Kontrapunkt: Fünf Gründe für den Erfolg der Piraten

Viel Feind, viel Ehr': Die Piraten punkten in Berlin, die anderen Parteien reagieren panisch und wollen das so gar nicht verstehen. Dabei ist das nicht schwer. Lorenz Maroldt hat fünf Gründe für die Popularität der Piratenpartei ausgemacht.

Mit panischen Wendemanövern versuchen Grüne und Liberale, noch kurz vor der Wahl den Piraten auszuweichen; die aber kreuzen weiter vor dem Abgeordnetenhaus herum und ziehen eine versprengte Seele nach der anderen aus dem trüben Teich des Wahlkampfs. Die anderen Parteien reagieren mit Abscheu und Empörung, und sie wollen so gar nicht verstehen, wie das passieren konnte - dabei ist das gar nicht so schwer.

Erstens: Die Piraten sind ein Gegenmodell zu den pseudo-professionellen Parteien. Deshalb ist es auch völlig egal, dass sie von vielen Dingen keine Ahnung haben („Da müssen wir uns erst noch einlesen“), peinliche Plakate haben („Wir sind die mit den Fragen – Ihr seid die mit den Antworten“) und die Performance zuweilen kaum zu unterschieden ist von der des Satirikers Sonneborn mit seiner „Partei“. Peinlich können die anderen auch. Aber die Piraten sind anders, und alleine das ist schon mal für eine wachsende Zahl von Wählern attraktiv.

Zweitens: Das alleine würde aber natürlich nicht reichen. Im Gegensatz zu den Splittersekten, die ebenfalls antreten, verfügen die Piraten aber über einen Identifikationskern, und der ist digital. Bei Datenschutz, Bürgerrechten, Netzsperren, Urheberrecht wirkt ihre Sprache „native“, nicht angelernt, auch wenn manche Forderungen kompletter Irrsinn sind; aber krude Ideen findet man bei den anderen auch, die Programme sind voll davon. Nur wirken SPDCDUGRÜNEFDPLINKE gegen die Piraten einfach offline, altmodisch.

Drittens: Wo was ist, kommt was dazu. Die Piraten hatten bei der Bundestagswahl bereits 3,4 Prozent in Berlin, potenzielle Wähler können also hoffen, dass ihre Stimme nicht „für den Gulli“ ist, wie Guido Westerwelle einst höhnte. Im Piratengulli ist jedenfalls mehr los als auf dem freidemokratischen Friedhof.

Viertens: Viel Feind, viel Ehr’. Seit Klaus Wowereit die Piraten mit seiner Warnung vor ihnen adelte, gibt es kaum noch ein Halten.

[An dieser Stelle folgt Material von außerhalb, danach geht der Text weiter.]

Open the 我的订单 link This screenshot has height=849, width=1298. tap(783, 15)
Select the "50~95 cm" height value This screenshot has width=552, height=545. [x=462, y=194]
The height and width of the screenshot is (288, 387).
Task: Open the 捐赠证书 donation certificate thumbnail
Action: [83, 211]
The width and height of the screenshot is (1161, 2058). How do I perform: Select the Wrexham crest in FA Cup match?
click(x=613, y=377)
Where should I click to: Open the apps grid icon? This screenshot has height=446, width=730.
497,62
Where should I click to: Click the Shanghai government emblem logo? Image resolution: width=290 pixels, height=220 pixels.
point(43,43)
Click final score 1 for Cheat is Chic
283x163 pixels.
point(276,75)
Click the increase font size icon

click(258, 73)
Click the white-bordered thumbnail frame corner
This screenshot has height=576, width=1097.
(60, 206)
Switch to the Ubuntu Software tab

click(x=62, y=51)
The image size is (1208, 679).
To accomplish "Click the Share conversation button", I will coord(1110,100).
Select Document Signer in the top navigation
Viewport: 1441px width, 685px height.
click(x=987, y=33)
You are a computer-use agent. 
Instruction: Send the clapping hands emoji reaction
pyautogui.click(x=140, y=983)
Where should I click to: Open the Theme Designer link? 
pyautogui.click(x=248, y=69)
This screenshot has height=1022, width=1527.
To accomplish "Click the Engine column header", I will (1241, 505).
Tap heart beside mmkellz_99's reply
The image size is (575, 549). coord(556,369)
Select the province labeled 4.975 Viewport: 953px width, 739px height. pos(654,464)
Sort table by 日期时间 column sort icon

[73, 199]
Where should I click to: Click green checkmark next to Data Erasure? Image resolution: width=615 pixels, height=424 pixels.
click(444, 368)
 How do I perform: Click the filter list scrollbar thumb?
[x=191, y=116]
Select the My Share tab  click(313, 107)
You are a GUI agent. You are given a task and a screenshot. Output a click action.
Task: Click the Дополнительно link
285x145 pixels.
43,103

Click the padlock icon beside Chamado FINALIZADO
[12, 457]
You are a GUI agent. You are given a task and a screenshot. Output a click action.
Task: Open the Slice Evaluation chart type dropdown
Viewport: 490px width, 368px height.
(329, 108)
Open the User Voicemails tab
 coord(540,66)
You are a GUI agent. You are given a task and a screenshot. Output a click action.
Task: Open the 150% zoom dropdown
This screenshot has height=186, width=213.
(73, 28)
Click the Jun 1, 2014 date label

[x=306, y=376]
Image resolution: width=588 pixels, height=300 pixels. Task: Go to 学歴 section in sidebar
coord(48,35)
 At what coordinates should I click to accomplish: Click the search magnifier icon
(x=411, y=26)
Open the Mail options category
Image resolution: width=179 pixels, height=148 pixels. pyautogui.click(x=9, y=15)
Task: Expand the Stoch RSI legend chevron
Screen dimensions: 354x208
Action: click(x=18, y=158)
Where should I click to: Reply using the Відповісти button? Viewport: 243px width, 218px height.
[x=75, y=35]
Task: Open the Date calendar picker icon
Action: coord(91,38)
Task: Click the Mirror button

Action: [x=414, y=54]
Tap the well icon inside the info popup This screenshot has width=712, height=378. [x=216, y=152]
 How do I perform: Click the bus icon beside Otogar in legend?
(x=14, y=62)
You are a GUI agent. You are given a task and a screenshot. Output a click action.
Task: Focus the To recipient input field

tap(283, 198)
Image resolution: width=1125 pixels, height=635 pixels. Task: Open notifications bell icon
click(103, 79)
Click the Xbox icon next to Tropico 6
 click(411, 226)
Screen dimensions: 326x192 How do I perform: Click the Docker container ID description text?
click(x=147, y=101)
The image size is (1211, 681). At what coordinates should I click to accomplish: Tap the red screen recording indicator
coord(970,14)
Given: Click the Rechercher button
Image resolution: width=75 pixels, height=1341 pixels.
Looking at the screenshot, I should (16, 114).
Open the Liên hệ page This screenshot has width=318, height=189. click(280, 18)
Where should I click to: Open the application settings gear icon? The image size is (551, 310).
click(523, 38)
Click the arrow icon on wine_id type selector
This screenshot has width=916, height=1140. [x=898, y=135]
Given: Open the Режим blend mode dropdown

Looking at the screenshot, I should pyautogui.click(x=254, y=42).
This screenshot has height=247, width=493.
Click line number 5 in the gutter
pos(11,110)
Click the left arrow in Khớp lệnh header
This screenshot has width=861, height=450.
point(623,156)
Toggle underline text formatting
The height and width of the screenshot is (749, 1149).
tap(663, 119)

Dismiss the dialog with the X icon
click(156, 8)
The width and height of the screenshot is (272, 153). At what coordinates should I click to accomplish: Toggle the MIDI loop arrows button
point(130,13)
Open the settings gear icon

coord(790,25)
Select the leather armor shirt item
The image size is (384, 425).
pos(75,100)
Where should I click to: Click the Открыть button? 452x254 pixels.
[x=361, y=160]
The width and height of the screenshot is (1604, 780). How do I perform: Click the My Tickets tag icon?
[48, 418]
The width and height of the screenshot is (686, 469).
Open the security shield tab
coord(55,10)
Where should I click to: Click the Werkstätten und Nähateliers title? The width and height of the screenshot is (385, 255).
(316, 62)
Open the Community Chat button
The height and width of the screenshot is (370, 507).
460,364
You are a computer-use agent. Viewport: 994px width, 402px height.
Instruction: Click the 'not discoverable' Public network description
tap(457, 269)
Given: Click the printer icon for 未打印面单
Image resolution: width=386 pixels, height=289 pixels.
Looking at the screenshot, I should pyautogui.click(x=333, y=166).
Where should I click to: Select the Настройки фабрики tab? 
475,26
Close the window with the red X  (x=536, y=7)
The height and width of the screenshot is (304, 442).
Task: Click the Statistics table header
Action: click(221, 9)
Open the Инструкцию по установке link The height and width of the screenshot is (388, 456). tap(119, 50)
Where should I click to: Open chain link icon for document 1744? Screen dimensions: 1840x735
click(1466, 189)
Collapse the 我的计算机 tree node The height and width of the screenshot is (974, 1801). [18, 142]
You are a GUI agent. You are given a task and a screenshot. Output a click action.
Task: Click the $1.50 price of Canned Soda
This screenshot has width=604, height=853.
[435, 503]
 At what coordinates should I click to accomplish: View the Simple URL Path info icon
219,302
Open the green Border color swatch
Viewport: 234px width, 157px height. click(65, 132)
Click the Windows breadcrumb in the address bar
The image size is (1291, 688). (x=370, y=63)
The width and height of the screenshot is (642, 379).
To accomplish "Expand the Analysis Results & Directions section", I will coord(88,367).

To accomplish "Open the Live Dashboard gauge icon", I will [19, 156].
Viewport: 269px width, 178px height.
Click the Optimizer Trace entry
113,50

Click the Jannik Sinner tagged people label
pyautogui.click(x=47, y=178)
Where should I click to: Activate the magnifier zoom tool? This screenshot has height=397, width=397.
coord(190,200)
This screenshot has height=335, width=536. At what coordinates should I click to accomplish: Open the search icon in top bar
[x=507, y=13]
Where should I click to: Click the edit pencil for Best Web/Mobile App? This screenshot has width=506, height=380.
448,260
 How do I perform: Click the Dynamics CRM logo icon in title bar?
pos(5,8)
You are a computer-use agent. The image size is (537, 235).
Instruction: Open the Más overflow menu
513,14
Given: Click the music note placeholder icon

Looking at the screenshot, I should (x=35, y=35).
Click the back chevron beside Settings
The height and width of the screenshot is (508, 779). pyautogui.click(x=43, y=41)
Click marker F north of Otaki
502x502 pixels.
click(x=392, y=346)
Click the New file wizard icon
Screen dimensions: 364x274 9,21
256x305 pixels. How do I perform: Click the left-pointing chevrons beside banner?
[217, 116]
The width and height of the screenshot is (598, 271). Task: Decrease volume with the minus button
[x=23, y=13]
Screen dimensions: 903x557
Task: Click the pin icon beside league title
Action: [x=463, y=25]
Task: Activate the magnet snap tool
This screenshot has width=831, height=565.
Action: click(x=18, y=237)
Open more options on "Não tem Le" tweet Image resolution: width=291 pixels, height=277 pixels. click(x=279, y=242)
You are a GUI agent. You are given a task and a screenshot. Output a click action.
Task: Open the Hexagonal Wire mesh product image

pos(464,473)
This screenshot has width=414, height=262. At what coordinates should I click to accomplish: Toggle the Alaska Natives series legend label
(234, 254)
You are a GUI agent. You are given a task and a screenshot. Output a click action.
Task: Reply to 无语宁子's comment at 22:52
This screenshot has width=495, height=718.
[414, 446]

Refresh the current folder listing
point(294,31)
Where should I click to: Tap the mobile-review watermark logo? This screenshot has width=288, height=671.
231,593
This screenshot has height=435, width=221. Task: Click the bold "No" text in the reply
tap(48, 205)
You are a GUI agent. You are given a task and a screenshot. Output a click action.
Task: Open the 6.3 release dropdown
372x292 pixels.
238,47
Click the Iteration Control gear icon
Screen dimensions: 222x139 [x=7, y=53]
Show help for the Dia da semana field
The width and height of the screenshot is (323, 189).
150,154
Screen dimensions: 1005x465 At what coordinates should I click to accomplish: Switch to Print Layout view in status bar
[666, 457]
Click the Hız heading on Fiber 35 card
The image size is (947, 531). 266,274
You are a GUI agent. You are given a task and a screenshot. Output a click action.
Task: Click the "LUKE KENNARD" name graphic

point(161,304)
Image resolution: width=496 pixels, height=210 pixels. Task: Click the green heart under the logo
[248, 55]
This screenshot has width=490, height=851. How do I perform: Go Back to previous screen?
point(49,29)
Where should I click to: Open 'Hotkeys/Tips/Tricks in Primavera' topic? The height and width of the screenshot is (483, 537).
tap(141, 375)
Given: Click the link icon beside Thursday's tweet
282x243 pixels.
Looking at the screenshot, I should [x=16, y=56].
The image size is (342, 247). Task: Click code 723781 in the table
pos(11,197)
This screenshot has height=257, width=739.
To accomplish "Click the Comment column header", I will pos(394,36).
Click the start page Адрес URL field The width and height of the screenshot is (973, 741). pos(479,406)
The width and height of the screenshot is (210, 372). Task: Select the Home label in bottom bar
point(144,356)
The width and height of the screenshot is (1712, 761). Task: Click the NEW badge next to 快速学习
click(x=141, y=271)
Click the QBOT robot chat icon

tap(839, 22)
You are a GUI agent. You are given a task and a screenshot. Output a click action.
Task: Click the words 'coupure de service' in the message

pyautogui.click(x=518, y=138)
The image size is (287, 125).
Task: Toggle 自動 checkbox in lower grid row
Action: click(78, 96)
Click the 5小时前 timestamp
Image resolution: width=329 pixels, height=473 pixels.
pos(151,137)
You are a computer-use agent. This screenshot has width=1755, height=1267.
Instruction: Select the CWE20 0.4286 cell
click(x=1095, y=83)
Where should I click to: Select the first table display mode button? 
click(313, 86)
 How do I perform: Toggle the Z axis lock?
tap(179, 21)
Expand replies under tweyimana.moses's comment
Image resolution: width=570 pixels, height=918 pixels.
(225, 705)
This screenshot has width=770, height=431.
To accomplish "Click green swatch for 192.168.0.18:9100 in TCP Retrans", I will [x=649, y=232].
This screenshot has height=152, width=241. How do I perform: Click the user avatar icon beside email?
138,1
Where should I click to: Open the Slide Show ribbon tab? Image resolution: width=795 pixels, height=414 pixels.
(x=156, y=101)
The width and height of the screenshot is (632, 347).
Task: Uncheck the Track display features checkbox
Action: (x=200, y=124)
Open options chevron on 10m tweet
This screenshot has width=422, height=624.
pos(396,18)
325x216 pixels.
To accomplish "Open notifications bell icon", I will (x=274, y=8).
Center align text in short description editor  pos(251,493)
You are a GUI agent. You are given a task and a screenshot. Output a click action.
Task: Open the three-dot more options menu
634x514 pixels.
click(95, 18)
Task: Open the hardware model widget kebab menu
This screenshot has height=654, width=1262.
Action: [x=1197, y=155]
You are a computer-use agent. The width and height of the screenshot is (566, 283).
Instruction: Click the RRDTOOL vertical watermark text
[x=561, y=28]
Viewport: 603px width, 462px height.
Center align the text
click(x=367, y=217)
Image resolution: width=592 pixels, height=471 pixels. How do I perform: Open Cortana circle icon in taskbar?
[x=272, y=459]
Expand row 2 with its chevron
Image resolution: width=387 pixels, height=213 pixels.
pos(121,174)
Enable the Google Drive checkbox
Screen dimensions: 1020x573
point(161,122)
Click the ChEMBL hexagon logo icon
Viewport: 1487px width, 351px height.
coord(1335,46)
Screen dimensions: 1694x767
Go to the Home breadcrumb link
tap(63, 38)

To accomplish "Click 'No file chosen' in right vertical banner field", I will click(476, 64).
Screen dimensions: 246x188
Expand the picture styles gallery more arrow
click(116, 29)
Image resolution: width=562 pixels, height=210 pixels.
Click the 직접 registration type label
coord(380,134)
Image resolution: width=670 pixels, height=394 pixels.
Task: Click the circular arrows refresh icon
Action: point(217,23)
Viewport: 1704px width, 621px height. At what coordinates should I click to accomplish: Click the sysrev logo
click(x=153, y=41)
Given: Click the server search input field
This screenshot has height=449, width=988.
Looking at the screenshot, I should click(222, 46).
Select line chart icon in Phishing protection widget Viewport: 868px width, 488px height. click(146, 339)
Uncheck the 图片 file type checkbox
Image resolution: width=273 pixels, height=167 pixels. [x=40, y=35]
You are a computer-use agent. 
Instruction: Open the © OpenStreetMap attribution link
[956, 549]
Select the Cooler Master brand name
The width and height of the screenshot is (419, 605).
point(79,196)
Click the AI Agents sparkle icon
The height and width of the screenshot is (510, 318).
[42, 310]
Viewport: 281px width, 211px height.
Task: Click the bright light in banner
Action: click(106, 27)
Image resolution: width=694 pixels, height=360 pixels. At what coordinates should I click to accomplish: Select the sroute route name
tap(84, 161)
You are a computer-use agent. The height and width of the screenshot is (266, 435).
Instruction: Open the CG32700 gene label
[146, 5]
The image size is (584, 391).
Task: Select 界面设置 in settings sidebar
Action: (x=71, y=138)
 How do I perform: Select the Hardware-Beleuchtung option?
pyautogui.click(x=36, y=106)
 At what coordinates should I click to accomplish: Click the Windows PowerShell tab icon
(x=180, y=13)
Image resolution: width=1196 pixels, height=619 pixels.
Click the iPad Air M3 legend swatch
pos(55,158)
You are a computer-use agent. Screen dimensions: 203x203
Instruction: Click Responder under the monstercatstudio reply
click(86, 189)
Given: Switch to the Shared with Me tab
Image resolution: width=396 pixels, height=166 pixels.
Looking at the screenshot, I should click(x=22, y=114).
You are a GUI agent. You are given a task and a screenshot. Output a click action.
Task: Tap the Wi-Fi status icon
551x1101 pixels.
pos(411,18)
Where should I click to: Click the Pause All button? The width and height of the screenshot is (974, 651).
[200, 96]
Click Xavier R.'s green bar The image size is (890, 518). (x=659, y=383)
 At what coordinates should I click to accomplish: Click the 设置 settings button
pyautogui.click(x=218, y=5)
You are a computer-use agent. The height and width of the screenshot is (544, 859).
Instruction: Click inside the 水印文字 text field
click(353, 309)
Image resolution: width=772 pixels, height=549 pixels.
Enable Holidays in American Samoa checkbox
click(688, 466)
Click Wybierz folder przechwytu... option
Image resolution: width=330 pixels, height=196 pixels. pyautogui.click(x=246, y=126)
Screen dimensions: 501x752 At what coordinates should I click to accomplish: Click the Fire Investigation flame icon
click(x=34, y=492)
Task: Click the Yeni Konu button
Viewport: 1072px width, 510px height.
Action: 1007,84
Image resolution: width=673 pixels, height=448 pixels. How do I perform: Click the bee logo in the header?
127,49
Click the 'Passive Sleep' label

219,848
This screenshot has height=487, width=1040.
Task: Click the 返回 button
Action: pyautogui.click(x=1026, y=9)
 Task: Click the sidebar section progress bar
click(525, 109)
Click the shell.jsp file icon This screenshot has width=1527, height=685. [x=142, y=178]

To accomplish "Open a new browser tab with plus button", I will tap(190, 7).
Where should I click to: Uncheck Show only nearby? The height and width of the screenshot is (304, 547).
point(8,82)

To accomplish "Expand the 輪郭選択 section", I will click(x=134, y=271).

Warum warnte Wowereit nicht vor der Wahl der NPD, sondern erklärte die Piraten für gefährlich? Weil es ihm um seine bequeme Koalition mit der Linken geht, die ist tatsächlich durch die Piraten gefährdet: Kommen sie rein ins Parlament, fliegen die Linken raus aus dem Senat, eine ganz einfache Rechenaufgabe, das bekommen selbst noch Leute hin, die den Schuldenstande Berlins auf Millionen schätzen statt auf Milliarden. Die Unglaubwürdigkeit der Warnung bestärkt die Glaubwürdigkeit der Gefürchteten, die dazu noch mehr von Käpt’n Blaubär haben als von Jack Sparrow.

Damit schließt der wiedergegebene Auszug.